━━ Data provided ━━

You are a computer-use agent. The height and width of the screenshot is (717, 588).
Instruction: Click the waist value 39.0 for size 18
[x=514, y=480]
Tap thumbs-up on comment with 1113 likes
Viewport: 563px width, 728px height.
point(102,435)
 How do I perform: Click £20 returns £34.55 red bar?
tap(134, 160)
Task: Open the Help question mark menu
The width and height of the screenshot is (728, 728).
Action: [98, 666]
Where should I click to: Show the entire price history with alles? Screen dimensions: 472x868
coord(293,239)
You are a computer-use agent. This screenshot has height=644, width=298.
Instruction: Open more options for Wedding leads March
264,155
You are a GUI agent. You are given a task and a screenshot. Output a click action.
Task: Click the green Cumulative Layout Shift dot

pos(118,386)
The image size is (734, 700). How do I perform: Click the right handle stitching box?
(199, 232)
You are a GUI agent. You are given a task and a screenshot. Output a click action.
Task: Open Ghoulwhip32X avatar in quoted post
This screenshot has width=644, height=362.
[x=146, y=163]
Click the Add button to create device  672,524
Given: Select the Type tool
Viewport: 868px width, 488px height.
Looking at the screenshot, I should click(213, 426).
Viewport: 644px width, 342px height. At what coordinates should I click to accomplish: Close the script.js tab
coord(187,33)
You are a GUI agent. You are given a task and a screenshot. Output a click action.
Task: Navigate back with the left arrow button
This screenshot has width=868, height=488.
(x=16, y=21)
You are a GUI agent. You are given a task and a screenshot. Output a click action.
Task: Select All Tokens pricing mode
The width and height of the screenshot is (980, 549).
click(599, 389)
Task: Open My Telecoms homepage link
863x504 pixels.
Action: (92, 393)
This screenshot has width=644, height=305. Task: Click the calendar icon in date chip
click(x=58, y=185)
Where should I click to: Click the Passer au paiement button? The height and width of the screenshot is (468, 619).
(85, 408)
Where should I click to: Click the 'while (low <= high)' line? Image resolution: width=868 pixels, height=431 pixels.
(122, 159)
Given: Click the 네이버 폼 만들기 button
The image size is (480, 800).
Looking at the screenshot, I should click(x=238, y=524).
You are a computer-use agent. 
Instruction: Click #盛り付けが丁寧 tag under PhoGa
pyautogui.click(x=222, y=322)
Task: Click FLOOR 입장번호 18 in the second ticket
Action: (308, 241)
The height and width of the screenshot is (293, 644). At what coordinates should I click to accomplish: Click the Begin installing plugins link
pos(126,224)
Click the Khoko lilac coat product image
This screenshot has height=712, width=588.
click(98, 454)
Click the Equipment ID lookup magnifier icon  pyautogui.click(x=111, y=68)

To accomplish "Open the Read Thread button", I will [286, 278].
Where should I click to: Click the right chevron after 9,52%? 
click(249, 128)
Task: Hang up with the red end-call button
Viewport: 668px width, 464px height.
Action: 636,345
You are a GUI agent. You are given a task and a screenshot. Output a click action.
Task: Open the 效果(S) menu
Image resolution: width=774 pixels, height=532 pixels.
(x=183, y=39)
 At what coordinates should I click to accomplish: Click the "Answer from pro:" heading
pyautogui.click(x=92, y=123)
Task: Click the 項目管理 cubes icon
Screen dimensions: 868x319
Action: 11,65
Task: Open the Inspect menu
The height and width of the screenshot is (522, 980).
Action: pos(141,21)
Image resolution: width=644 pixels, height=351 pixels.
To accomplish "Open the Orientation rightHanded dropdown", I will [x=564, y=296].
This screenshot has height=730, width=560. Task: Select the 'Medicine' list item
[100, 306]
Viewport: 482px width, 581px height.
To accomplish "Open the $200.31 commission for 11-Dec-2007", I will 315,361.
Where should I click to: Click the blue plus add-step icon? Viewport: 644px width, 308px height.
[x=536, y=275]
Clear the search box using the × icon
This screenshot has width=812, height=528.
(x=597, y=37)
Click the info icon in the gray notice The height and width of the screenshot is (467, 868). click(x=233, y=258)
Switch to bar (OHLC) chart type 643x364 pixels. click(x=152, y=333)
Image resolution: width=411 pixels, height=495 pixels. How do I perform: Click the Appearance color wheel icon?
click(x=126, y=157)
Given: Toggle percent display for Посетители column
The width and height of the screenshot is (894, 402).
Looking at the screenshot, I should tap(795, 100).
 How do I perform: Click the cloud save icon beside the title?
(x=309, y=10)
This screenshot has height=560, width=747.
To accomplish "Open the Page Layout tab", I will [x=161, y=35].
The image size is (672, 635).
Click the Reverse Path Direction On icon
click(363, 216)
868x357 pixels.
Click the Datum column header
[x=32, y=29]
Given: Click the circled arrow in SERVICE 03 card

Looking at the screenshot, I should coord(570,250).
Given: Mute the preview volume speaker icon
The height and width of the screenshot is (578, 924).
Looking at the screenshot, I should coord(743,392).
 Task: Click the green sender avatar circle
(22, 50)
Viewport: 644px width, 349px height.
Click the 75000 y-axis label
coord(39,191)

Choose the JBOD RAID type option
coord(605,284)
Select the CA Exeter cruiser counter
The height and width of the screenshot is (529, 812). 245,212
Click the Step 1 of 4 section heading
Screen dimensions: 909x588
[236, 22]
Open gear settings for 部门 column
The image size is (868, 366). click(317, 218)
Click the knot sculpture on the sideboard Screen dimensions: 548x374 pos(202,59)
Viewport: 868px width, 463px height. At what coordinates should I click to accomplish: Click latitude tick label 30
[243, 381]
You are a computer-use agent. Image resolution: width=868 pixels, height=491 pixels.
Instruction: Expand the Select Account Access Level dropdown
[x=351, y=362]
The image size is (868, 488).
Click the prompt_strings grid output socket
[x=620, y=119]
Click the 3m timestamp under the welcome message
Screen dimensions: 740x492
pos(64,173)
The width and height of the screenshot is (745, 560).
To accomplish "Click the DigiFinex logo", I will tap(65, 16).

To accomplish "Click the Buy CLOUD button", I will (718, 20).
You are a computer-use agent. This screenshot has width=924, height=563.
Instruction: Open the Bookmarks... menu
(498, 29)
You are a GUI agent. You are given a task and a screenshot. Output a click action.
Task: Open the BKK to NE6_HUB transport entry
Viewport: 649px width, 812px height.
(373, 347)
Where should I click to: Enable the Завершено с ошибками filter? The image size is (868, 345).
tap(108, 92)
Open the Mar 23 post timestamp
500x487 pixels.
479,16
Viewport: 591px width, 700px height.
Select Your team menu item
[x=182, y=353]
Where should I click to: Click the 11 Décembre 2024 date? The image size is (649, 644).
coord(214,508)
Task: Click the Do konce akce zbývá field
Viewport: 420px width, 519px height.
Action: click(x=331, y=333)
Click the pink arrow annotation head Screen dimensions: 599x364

━━━

§ What is required:
Reproduce exactly every line that sits between the start of the entries and the line bearing "Task: Open the Help question mark menu", counting both of those lines.

§ Answer to the problem:
You are a computer-use agent. The height and width of the screenshot is (717, 588).
Instruction: Click the waist value 39.0 for size 18
[x=514, y=480]
Tap thumbs-up on comment with 1113 likes
Viewport: 563px width, 728px height.
point(102,435)
 How do I perform: Click £20 returns £34.55 red bar?
tap(134, 160)
Task: Open the Help question mark menu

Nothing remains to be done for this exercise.